Data under study:
****************************************

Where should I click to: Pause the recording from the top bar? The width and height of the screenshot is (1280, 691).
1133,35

****************************************

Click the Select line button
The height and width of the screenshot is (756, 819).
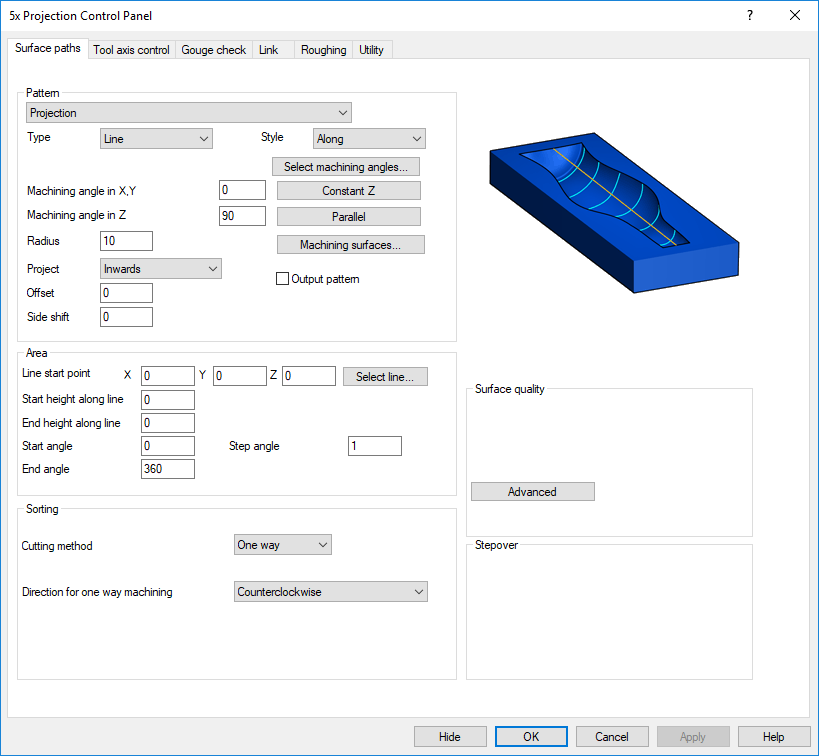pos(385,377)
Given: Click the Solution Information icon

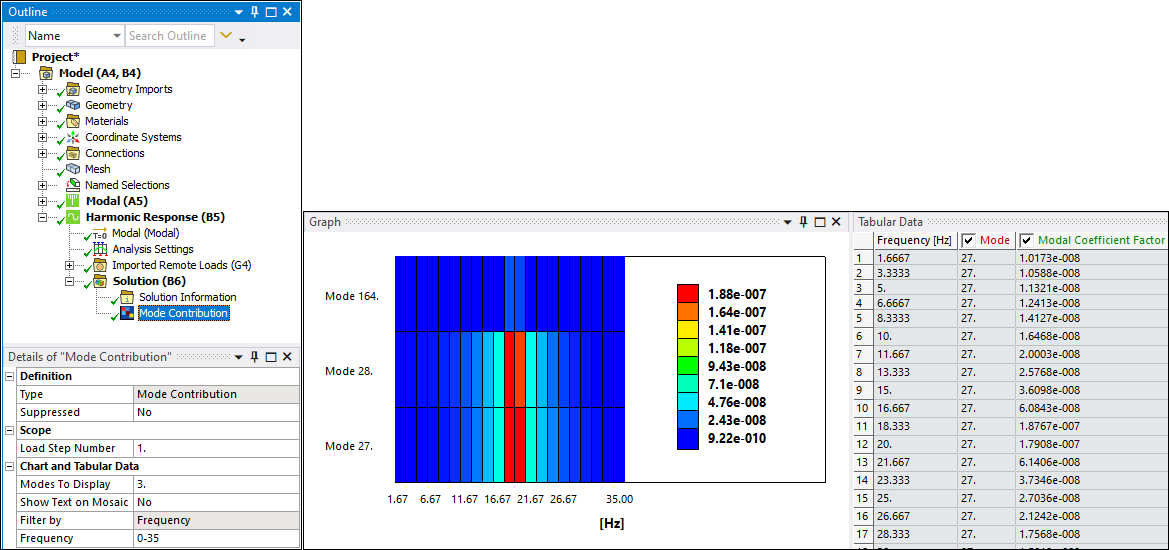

****************************************

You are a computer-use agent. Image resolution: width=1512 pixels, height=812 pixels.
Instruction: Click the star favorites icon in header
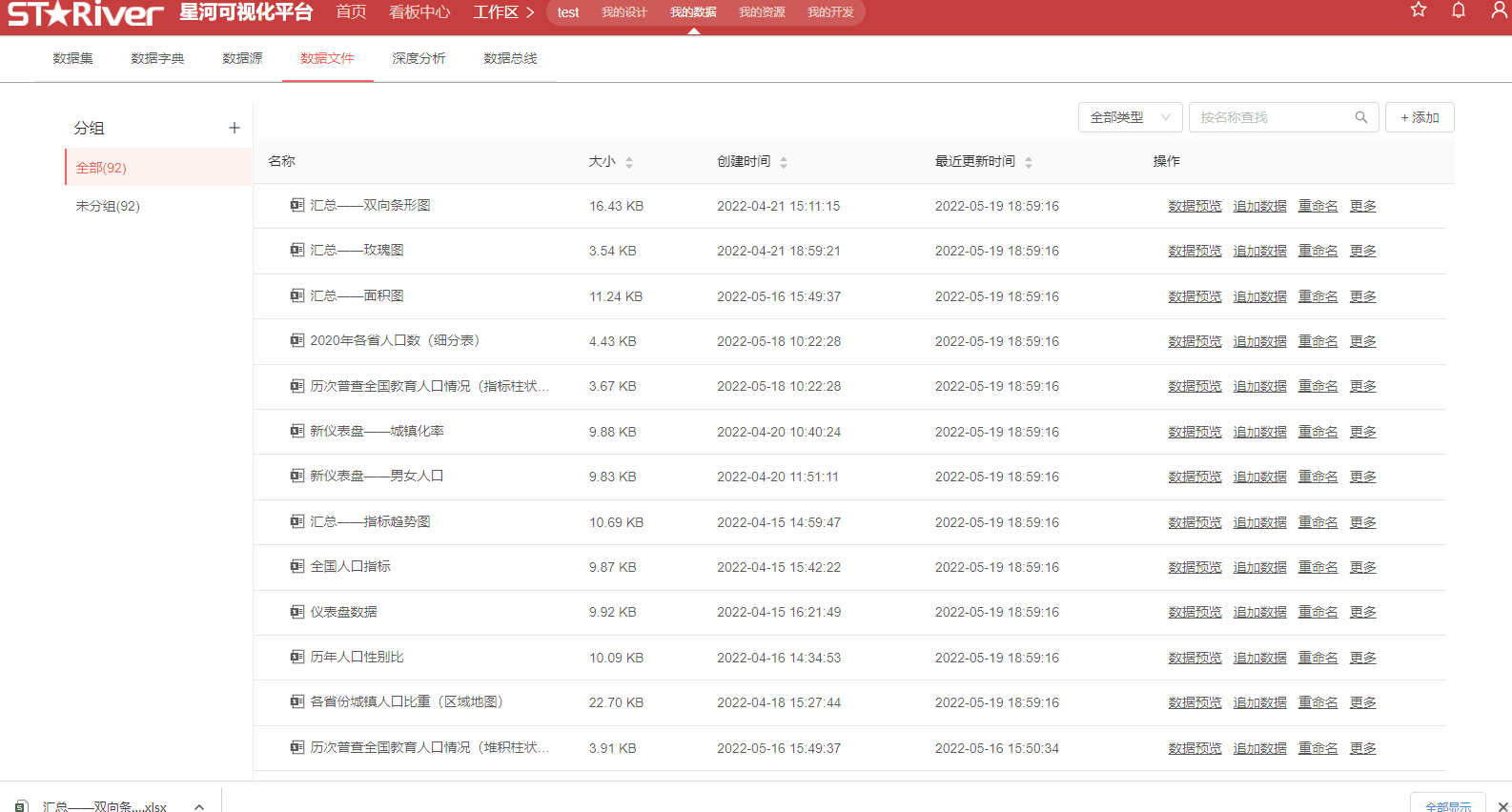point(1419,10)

****************************************

From the records above, copy exactly the lines starting at the one with "Click the Select line button" and ending at the one with "Given: Click the Solution Information icon", and no others. Pictures stay out.

Click the Select line button
The height and width of the screenshot is (756, 819).
pos(385,377)
Given: Click the Solution Information icon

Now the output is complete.